Here's the question: What are possible options to render this type of code easily understable for the reader? Particularly: How can I make clearer what I am actually doing, i.e. performing some computation on each (MU, electrode) pair and then summing up all potential contributions to each electrode? I feel this is currently not very obvious in the code.
Notes:
I know of plyr. So far, I have not been able to see how I can use this to render my code more readable, though.
I can't convert my structure of nested lists to a multidimensional array since the number of elements is not the same for each list element.
I searched for R implementations of the MapReduce algorithm, since this seems to be applicable to the problem I give as an example (although I'm not a MapReduce expert, so correct me if I'm wrong...). I only found packages for Big Data processing, which is not what I'm interested in.
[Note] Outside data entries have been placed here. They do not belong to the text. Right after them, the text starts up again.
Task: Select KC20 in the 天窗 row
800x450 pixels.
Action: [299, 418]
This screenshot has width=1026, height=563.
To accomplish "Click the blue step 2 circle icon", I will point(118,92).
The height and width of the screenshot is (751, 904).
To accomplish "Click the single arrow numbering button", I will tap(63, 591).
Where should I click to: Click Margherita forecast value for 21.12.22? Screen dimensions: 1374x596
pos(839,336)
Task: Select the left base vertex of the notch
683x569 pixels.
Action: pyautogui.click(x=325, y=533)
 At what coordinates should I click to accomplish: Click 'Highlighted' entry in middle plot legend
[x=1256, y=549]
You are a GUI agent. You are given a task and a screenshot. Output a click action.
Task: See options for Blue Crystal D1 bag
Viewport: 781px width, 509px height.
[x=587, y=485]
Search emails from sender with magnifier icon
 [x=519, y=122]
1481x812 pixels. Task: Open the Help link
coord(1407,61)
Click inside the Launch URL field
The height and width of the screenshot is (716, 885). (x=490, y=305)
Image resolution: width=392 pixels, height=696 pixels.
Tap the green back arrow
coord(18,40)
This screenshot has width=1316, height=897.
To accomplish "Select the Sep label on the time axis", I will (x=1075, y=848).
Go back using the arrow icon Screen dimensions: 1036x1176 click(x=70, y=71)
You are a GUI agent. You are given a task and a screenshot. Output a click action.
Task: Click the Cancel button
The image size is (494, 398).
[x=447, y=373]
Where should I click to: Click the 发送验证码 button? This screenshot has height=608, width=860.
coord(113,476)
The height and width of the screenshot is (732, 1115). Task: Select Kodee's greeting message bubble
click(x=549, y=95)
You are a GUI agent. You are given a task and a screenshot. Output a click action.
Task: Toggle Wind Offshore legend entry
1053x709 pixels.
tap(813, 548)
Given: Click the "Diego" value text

Anyway, my question is not about this particular (Map-Reducible) case but rather about a general programming pattern for inherently nested problems.
I am not interested in performance for the moment, just readability.
Here's the example code.
sum.MU.firing.contributions <- function(.firing.contribs, .firing.instants) {
calc.MU.contribs <- function(.MU.firing.contribs, .MU.firing.instants)
lapply(.MU.firing.contribs, calc.MU.electrode.contrib,
.MU.firing.instants)
calc.muscle.contribs <- function(.MU.firing.contribs, .MU.firing.instants) {
MU.contribs <- mapply(calc.MU.contribs, .MU.firing.contribs,
.MU.firing.instants, SIMPLIFY = FALSE)
muscle.contribs <- reduce.contribs(MU.contribs)
}
muscle.contribs <- mapply(calc.muscle.contribs, .firing.contribs,
.firing.instants, SIMPLIFY = FALSE)
surface.potentials <- reduce.contribs(muscle.contribs)
}
## Takes a list (one element per object) of lists (one element per electrode)
## that contain the time course of the contributions of that object to the
## surface potential at that electrode (as numerical vectors).
## Returns a list (one element per electrode) containing the time course of the
## contributions of this list of objects to the surface potential at all
## electrodes (as numerical vectors again).
reduce.contribs <- function(obj.list) {
contribs.by.electrode <- lapply(seq_along(obj.list[[1]]), function(i)
sapply(obj.list, `[[`, i))
contribs <- lapply(contribs.by.electrode, rowSums)
}
calc.MU.electrode.contrib <- function(.MU.firing.contrib, .MU.firing.instants) {
## This will in reality be more complicated since then .MU.firing.contrib
## will have a different (more complicated) structure.
.MU.firing.contrib * .MU.firing.instants
}
firing.contribs <- list(list(list(1,2),list(3,4)),
list(list(5,6),list(7,8),list(9,10)))
firing.instants <- list(list(c(0,0,1,0), c(0,1,0,0)),
list(c(0,0,0,0), c(1,0,1,0), c(0,1,1,0)))
surface.potentials <- sum.MU.firing.contributions(firing.contribs, firing.instants)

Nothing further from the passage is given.